# PAGE EXCERPT

Ten reasons you shouldn’t coach your own kid, and what to do if you absolutely must
Picture a coach. What do you see? Guy with a clipboard, whistle and hat? Woman in shorts, cleats and collegiate jersey? Chalk talk? Dry-erase board? Yelling? High-fiving? Someone you know? Someone you don’t?
Bet the one person you didn’t just picture is you. Could you? Should you? Would you? Have you?
+READ: Brainstorming a coaching curriculum for parent coaches
When kids want to play youth sports, they need coaches.
Should you coach your own kid?
I surveyed parents, parent-coaches, professional coaches and coaching educators and most gave me an immediate, “NO WAY!” Some, who are bit more PC, said “not any more,” or “it’s best not to.”
Here are some reasons they gave:
- Parent-coaches tend to favor their own kids.
- Parent-coaches tend to be harder on their own kids.
- Parent-coaches tend to be unaware of how they’re behaving with their own kids.
- Parent-coaches think they’re more qualified than they are.
- The other kids, who are your kid’s friends.
- The other parents, who used to be your friends.
- Kids have trouble separating Dad/Mom as parent from Dad/Mom as coach.
- A kid never forgets the time you yelled at him in front of 100 people, even though it was supposed to be fun, and you apologized profusely afterwards.

# SUPPLIED MATERIAL
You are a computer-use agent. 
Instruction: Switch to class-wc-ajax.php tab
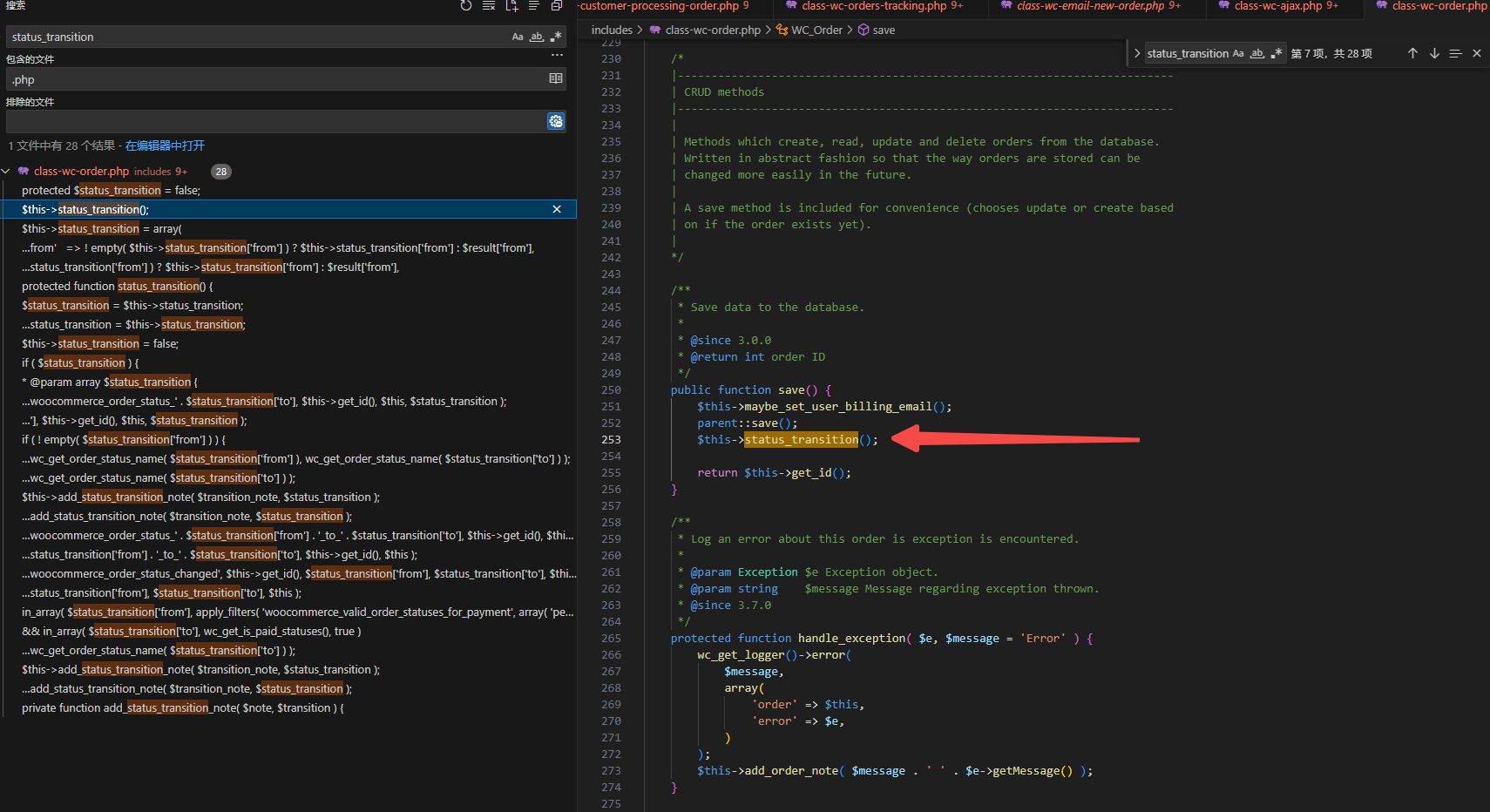pyautogui.click(x=1277, y=6)
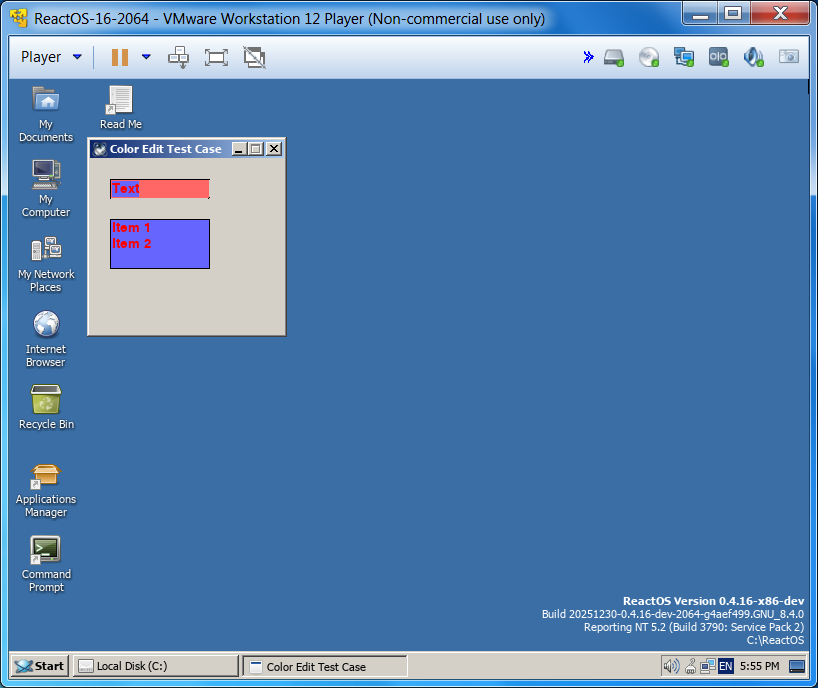The height and width of the screenshot is (688, 818).
Task: Select Item 1 in the list box
Action: click(x=132, y=228)
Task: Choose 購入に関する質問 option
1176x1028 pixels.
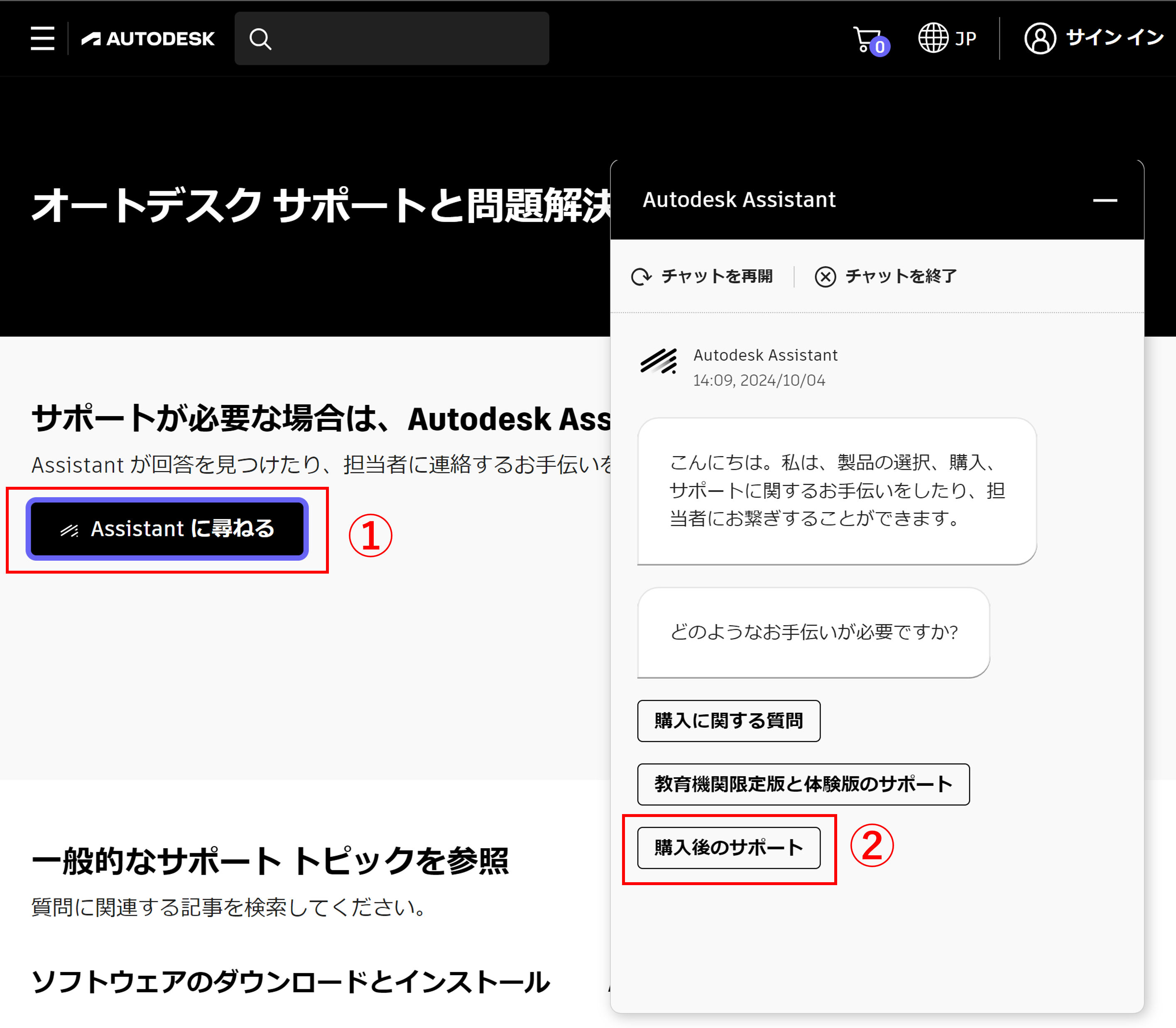Action: [728, 721]
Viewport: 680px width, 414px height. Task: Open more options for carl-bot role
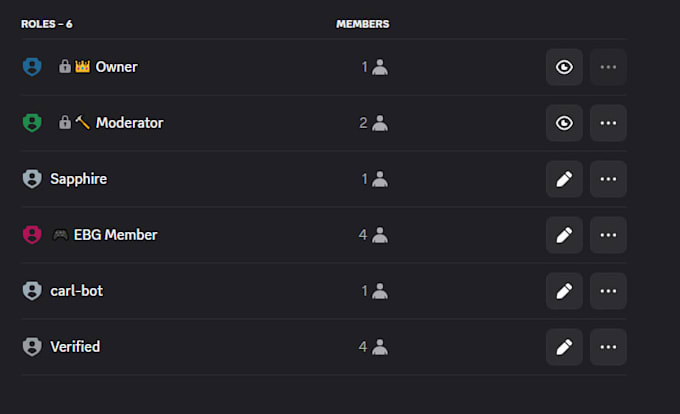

# TASK SET
1: According to the page on coaching your own kid, which groups did the author survey?
2: Render the records, from their first line through the line containing "Action: [728, 721]", as a Markdown table with columns named Row and Line, skipping blank lines and leaving the pictures out.
The text and the records come from separate, unrelated sources.

# ANSWER LIST
1: Parents, parent-coaches, professional coaches and coaching educators.

2:
| Row | Line |
|---|---|
| 1 | You are a computer-use agent.  |
| 2 | Instruction: Switch to class-wc-ajax.php tab |
| 3 | pyautogui.click(x=1277, y=6) |
| 4 | The height and width of the screenshot is (688, 818). |
| 5 | Task: Select Item 1 in the list box |
| 6 | Action: click(x=132, y=228) |
| 7 | Task: Choose 購入に関する質問 option |
| 8 | 1176x1028 pixels. |
| 9 | Action: [728, 721] |